Ein großes Problem beim Beschichten mit Diamant ist die Haftfestigkeit. In industriellem Rahmen lassen sich Stähle zurzeit nicht mit Diamant veredeln. Denn bei den Beschichtungstemperaturen von 800 bis 900 °C zerfallen Eisenkarbide und bilden Graphit-Zwischenschichten, die eine Haftung der Diamantschicht verhindern. Eine ähnliche Problematik tritt beim Diamantbeschichten von Hartmetallen durch die Kobaltbindephase auf, die jedoch durch geeignete Vorbehandlung der Bauteiloberfläche gelöst wird. Neben der problematischen Haftung müssen die Druckeigenspannungen berücksichtigt werden. Sie entstehen in der Diamantschicht beim Abkühlen aufgrund der abweichenden Ausdehnungskoeffizienten von metallischem Substrat und Schicht. In 2 µm dicken Diamantschichten auf Titan treten beispielsweise Druckeigenspannungen von bis zu 6 GPa auf. Sie begrenzen die mögliche Diamantschichtdicke nach oben.
Der Lehrstuhl Werkstoffkunde und Technologie der Metalle (WTM) an der Universität Erlangen-Nürnberg untersucht im Rahmen des Bayerischen Forschungsverbundes für Oberflächentechnik (Forob) seit etwa fünf Jahren die Diamantbeschichtung von Titan und seinen Legierungen. Die dabei entwickelte Technologie ermöglicht es, die hochfesten aber verschleißanfälligen Titanbauteile mit haftfesten Diamantschichten zu versehen.
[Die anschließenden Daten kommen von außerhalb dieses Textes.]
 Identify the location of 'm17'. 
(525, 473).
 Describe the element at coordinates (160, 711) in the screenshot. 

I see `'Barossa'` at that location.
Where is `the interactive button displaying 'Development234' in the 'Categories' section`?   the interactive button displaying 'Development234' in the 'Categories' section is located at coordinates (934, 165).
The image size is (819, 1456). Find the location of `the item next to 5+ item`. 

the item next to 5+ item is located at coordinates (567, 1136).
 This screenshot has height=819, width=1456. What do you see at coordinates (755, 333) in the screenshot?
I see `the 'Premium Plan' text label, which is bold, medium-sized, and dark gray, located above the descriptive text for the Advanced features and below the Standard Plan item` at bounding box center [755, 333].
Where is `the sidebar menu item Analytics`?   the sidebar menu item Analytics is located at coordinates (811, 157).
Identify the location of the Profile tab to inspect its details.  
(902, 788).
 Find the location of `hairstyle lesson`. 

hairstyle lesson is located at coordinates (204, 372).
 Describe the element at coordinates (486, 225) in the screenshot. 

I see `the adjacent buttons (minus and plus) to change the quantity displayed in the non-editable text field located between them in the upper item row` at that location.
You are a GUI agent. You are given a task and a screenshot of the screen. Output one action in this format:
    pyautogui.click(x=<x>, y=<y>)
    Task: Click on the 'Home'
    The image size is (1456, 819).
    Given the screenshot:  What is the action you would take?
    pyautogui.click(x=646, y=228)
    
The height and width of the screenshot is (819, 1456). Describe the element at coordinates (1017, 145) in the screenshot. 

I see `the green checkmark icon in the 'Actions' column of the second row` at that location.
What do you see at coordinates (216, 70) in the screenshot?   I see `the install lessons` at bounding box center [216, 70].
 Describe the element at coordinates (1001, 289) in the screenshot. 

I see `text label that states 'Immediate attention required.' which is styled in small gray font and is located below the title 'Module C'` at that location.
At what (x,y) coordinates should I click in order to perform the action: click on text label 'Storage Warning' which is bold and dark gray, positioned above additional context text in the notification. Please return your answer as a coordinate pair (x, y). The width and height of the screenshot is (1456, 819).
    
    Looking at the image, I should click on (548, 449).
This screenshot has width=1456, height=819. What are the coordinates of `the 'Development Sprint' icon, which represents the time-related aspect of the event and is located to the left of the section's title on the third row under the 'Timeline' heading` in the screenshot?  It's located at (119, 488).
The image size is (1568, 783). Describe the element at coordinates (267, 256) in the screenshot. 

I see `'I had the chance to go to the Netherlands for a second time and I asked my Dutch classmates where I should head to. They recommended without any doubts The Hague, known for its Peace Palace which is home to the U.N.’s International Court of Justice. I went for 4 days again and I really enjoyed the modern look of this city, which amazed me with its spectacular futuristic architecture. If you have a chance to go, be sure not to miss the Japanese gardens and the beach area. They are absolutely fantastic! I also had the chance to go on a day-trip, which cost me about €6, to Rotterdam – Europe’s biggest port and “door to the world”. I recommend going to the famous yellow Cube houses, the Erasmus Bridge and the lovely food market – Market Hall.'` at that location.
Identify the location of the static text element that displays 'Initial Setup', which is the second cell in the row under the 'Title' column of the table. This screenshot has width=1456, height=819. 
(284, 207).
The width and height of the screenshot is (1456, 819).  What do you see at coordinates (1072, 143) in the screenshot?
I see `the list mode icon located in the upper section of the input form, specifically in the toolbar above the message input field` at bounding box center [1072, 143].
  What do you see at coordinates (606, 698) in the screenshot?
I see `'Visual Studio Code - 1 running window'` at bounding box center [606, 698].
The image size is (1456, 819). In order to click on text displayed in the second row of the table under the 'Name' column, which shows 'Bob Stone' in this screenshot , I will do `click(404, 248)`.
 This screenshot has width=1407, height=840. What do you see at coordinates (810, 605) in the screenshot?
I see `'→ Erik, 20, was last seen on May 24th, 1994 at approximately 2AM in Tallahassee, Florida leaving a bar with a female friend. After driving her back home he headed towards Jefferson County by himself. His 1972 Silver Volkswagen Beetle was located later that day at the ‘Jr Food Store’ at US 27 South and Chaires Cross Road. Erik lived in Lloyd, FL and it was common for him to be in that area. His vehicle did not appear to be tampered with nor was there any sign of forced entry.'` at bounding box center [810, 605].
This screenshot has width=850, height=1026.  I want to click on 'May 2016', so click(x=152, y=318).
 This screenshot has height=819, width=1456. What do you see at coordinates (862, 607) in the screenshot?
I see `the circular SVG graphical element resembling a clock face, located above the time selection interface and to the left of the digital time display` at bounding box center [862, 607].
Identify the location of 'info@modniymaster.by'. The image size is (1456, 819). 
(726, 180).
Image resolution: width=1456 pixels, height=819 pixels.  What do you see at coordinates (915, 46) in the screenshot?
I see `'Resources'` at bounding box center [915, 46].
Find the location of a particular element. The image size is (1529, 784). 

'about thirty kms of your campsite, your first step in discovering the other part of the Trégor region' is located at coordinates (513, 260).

So können Titan-Verdichterschaufeln vor Erosions- oder Reibverschleiß geschützt werden. Auch wird versucht, Titan-Hüftgelenkschäfte komplett zu beschichten, um ihre Langzeitstabilität im menschlichen Körper zu erhöhen. Ein weiteres vielversprechendes Anwendungsgebiet ist der Schutz von Siliziumkarbid-Gleitringdichtungen gegen Verschleiß beim Trockenlaufen von Pumpen. Fehlt eine Schmierung, senkt eine Diamantschutzschicht den Reibkoeffizient von 0,6 auf 0,2 und verlängert somit die Zeit des zerstörungsfreien Trockenlaufs von einigen Sekunden auf über eine Stunde.